Work to complete. All lines from the one with "The image size is (1676, 386)." to the end of the entries below must be written out exactly. Leave out any other line.

Data to use.
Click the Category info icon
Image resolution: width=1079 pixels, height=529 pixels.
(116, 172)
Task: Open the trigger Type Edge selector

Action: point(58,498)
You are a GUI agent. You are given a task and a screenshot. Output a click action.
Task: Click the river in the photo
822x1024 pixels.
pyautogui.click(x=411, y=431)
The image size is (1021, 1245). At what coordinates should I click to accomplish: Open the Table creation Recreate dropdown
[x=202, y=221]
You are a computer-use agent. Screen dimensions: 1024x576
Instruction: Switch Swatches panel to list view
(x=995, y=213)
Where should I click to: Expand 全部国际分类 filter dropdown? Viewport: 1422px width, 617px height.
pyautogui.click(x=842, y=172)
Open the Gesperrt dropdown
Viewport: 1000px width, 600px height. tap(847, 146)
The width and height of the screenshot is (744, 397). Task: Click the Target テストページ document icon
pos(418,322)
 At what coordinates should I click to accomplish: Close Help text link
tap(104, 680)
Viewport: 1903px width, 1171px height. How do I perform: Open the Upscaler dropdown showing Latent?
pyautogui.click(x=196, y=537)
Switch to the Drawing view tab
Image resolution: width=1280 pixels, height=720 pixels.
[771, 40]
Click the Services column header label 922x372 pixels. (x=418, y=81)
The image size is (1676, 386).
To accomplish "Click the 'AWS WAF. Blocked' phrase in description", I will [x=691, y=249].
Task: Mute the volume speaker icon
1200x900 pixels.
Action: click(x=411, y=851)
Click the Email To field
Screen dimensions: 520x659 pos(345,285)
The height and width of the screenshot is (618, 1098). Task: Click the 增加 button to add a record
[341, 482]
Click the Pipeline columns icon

Exercise response.
The image size is (1676, 386).
To accomplish "Click the 'AWS WAF. Blocked' phrase in description", I will [x=691, y=249].
Task: Mute the volume speaker icon
1200x900 pixels.
Action: click(x=411, y=851)
Click the Email To field
Screen dimensions: 520x659 pos(345,285)
The height and width of the screenshot is (618, 1098). Task: Click the 增加 button to add a record
[341, 482]
Click the Pipeline columns icon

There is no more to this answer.